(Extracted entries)
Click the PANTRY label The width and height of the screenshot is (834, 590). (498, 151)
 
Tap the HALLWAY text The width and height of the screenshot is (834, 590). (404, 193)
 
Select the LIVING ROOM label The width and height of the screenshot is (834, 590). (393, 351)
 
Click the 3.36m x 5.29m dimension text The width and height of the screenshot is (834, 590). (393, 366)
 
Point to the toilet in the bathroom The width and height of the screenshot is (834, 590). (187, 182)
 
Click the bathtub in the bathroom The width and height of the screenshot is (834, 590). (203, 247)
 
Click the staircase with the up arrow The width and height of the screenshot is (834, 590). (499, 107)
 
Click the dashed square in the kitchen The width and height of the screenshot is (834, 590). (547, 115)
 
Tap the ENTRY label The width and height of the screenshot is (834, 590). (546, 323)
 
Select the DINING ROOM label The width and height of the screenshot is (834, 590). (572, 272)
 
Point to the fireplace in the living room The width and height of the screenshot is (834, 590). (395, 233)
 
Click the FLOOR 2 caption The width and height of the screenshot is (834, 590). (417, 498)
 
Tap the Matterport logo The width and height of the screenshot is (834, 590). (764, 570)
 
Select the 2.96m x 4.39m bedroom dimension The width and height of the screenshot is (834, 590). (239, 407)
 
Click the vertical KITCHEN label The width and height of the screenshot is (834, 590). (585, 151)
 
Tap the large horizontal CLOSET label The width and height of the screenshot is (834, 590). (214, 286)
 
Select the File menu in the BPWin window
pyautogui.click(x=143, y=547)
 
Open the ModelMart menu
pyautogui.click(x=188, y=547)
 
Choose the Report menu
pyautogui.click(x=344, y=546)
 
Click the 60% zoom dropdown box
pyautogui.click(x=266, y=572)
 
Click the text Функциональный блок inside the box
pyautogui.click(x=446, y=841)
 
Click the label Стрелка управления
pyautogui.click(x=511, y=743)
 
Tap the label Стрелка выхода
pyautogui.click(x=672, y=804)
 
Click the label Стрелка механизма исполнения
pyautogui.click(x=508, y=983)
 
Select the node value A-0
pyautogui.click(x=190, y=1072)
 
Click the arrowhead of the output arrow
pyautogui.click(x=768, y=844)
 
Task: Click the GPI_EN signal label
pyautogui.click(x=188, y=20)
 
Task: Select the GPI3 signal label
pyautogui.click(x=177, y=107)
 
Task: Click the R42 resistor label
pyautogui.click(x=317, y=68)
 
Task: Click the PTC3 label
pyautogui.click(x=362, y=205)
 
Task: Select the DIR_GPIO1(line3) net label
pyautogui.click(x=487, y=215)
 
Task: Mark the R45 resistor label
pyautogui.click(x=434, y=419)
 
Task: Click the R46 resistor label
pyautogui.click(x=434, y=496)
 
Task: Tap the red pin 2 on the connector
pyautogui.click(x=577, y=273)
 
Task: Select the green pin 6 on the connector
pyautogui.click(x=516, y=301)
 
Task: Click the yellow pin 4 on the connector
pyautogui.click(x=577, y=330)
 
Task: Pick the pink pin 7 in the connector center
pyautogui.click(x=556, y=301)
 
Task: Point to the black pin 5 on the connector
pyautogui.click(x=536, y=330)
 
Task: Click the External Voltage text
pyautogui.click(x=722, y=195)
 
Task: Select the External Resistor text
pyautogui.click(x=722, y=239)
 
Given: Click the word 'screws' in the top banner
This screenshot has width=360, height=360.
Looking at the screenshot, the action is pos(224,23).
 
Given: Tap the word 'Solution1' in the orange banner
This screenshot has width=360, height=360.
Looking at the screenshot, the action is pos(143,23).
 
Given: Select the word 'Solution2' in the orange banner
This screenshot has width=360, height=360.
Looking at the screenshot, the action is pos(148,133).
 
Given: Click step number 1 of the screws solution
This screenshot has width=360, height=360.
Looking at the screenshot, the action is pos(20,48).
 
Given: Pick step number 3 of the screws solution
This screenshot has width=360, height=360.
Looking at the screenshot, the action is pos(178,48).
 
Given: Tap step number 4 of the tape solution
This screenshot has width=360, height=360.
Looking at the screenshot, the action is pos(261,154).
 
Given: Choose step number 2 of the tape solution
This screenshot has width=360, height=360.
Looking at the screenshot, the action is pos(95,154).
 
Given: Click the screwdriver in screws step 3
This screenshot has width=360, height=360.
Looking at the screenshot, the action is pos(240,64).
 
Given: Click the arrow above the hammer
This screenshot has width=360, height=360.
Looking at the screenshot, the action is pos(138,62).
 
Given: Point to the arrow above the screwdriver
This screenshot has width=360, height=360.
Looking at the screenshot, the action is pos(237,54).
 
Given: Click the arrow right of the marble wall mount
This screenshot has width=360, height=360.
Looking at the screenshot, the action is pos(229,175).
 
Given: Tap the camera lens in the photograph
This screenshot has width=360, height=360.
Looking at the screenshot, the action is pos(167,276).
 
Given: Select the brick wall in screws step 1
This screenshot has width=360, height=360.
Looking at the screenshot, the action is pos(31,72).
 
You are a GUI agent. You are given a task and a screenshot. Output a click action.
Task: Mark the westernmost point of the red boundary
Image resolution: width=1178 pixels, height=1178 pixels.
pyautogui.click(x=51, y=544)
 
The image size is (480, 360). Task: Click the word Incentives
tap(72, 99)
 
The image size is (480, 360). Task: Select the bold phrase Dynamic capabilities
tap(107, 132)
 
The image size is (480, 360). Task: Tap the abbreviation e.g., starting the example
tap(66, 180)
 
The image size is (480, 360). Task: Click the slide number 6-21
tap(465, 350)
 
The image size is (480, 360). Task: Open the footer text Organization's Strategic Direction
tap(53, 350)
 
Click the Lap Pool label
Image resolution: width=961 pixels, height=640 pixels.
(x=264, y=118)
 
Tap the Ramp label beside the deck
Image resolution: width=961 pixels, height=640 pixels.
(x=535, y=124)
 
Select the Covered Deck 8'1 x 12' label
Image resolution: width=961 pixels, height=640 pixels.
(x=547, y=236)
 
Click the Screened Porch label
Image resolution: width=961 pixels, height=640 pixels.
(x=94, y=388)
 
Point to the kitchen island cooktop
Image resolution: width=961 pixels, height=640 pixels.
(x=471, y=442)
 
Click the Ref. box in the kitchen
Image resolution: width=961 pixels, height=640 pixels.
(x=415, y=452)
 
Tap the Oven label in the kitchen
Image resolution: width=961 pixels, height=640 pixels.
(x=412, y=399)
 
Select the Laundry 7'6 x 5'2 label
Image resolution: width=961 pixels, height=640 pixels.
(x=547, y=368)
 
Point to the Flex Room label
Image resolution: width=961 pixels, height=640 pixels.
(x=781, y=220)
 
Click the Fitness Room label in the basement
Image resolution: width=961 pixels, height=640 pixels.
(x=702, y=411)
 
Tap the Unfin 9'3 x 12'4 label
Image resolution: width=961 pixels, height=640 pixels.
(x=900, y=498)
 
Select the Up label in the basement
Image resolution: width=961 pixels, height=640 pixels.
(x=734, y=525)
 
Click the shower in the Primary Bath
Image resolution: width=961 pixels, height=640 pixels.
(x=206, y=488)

= WORK INSTRUCTIONS =
Please copy these entries exactly as they appear above, every one of them, without any changes.

= ANSWER BELOW =
Click the PANTRY label The width and height of the screenshot is (834, 590). (498, 151)
 
Tap the HALLWAY text The width and height of the screenshot is (834, 590). (404, 193)
 
Select the LIVING ROOM label The width and height of the screenshot is (834, 590). (393, 351)
 
Click the 3.36m x 5.29m dimension text The width and height of the screenshot is (834, 590). (393, 366)
 
Point to the toilet in the bathroom The width and height of the screenshot is (834, 590). (187, 182)
 
Click the bathtub in the bathroom The width and height of the screenshot is (834, 590). (203, 247)
 
Click the staircase with the up arrow The width and height of the screenshot is (834, 590). (499, 107)
 
Click the dashed square in the kitchen The width and height of the screenshot is (834, 590). (547, 115)
 
Tap the ENTRY label The width and height of the screenshot is (834, 590). (546, 323)
 
Select the DINING ROOM label The width and height of the screenshot is (834, 590). (572, 272)
 
Point to the fireplace in the living room The width and height of the screenshot is (834, 590). (395, 233)
 
Click the FLOOR 2 caption The width and height of the screenshot is (834, 590). (417, 498)
 
Tap the Matterport logo The width and height of the screenshot is (834, 590). (764, 570)
 
Select the 2.96m x 4.39m bedroom dimension The width and height of the screenshot is (834, 590). (239, 407)
 
Click the vertical KITCHEN label The width and height of the screenshot is (834, 590). (585, 151)
 
Tap the large horizontal CLOSET label The width and height of the screenshot is (834, 590). (214, 286)
 
Select the File menu in the BPWin window
pyautogui.click(x=143, y=547)
 
Open the ModelMart menu
pyautogui.click(x=188, y=547)
 
Choose the Report menu
pyautogui.click(x=344, y=546)
 
Click the 60% zoom dropdown box
pyautogui.click(x=266, y=572)
 
Click the text Функциональный блок inside the box
pyautogui.click(x=446, y=841)
 
Click the label Стрелка управления
pyautogui.click(x=511, y=743)
 
Tap the label Стрелка выхода
pyautogui.click(x=672, y=804)
 
Click the label Стрелка механизма исполнения
pyautogui.click(x=508, y=983)
 
Select the node value A-0
pyautogui.click(x=190, y=1072)
 
Click the arrowhead of the output arrow
pyautogui.click(x=768, y=844)
 
Task: Click the GPI_EN signal label
pyautogui.click(x=188, y=20)
 
Task: Select the GPI3 signal label
pyautogui.click(x=177, y=107)
 
Task: Click the R42 resistor label
pyautogui.click(x=317, y=68)
 
Task: Click the PTC3 label
pyautogui.click(x=362, y=205)
 
Task: Select the DIR_GPIO1(line3) net label
pyautogui.click(x=487, y=215)
 
Task: Mark the R45 resistor label
pyautogui.click(x=434, y=419)
 
Task: Click the R46 resistor label
pyautogui.click(x=434, y=496)
 
Task: Tap the red pin 2 on the connector
pyautogui.click(x=577, y=273)
 
Task: Select the green pin 6 on the connector
pyautogui.click(x=516, y=301)
 
Task: Click the yellow pin 4 on the connector
pyautogui.click(x=577, y=330)
 
Task: Pick the pink pin 7 in the connector center
pyautogui.click(x=556, y=301)
 
Task: Point to the black pin 5 on the connector
pyautogui.click(x=536, y=330)
 
Task: Click the External Voltage text
pyautogui.click(x=722, y=195)
 
Task: Select the External Resistor text
pyautogui.click(x=722, y=239)
 
Given: Click the word 'screws' in the top banner
This screenshot has width=360, height=360.
Looking at the screenshot, the action is pos(224,23).
 
Given: Tap the word 'Solution1' in the orange banner
This screenshot has width=360, height=360.
Looking at the screenshot, the action is pos(143,23).
 
Given: Select the word 'Solution2' in the orange banner
This screenshot has width=360, height=360.
Looking at the screenshot, the action is pos(148,133).
 
Given: Click step number 1 of the screws solution
This screenshot has width=360, height=360.
Looking at the screenshot, the action is pos(20,48).
 
Given: Pick step number 3 of the screws solution
This screenshot has width=360, height=360.
Looking at the screenshot, the action is pos(178,48).
 
Given: Tap step number 4 of the tape solution
This screenshot has width=360, height=360.
Looking at the screenshot, the action is pos(261,154).
 
Given: Choose step number 2 of the tape solution
This screenshot has width=360, height=360.
Looking at the screenshot, the action is pos(95,154).
 
Given: Click the screwdriver in screws step 3
This screenshot has width=360, height=360.
Looking at the screenshot, the action is pos(240,64).
 
Given: Click the arrow above the hammer
This screenshot has width=360, height=360.
Looking at the screenshot, the action is pos(138,62).
 
Given: Point to the arrow above the screwdriver
This screenshot has width=360, height=360.
Looking at the screenshot, the action is pos(237,54).
 
Given: Click the arrow right of the marble wall mount
This screenshot has width=360, height=360.
Looking at the screenshot, the action is pos(229,175).
 
Given: Tap the camera lens in the photograph
This screenshot has width=360, height=360.
Looking at the screenshot, the action is pos(167,276).
 
Given: Select the brick wall in screws step 1
This screenshot has width=360, height=360.
Looking at the screenshot, the action is pos(31,72).
 
You are a GUI agent. You are given a task and a screenshot. Output a click action.
Task: Mark the westernmost point of the red boundary
Image resolution: width=1178 pixels, height=1178 pixels.
pyautogui.click(x=51, y=544)
 
The image size is (480, 360). Task: Click the word Incentives
tap(72, 99)
 
The image size is (480, 360). Task: Select the bold phrase Dynamic capabilities
tap(107, 132)
 
The image size is (480, 360). Task: Tap the abbreviation e.g., starting the example
tap(66, 180)
 
The image size is (480, 360). Task: Click the slide number 6-21
tap(465, 350)
 
The image size is (480, 360). Task: Open the footer text Organization's Strategic Direction
tap(53, 350)
 
Click the Lap Pool label
Image resolution: width=961 pixels, height=640 pixels.
(x=264, y=118)
 
Tap the Ramp label beside the deck
Image resolution: width=961 pixels, height=640 pixels.
(x=535, y=124)
 
Select the Covered Deck 8'1 x 12' label
Image resolution: width=961 pixels, height=640 pixels.
(x=547, y=236)
 
Click the Screened Porch label
Image resolution: width=961 pixels, height=640 pixels.
(x=94, y=388)
 
Point to the kitchen island cooktop
Image resolution: width=961 pixels, height=640 pixels.
(x=471, y=442)
 
Click the Ref. box in the kitchen
Image resolution: width=961 pixels, height=640 pixels.
(x=415, y=452)
 
Tap the Oven label in the kitchen
Image resolution: width=961 pixels, height=640 pixels.
(x=412, y=399)
 
Select the Laundry 7'6 x 5'2 label
Image resolution: width=961 pixels, height=640 pixels.
(x=547, y=368)
 
Point to the Flex Room label
Image resolution: width=961 pixels, height=640 pixels.
(x=781, y=220)
 
Click the Fitness Room label in the basement
Image resolution: width=961 pixels, height=640 pixels.
(x=702, y=411)
 
Tap the Unfin 9'3 x 12'4 label
Image resolution: width=961 pixels, height=640 pixels.
(x=900, y=498)
 
Select the Up label in the basement
Image resolution: width=961 pixels, height=640 pixels.
(x=734, y=525)
 
Click the shower in the Primary Bath
Image resolution: width=961 pixels, height=640 pixels.
(x=206, y=488)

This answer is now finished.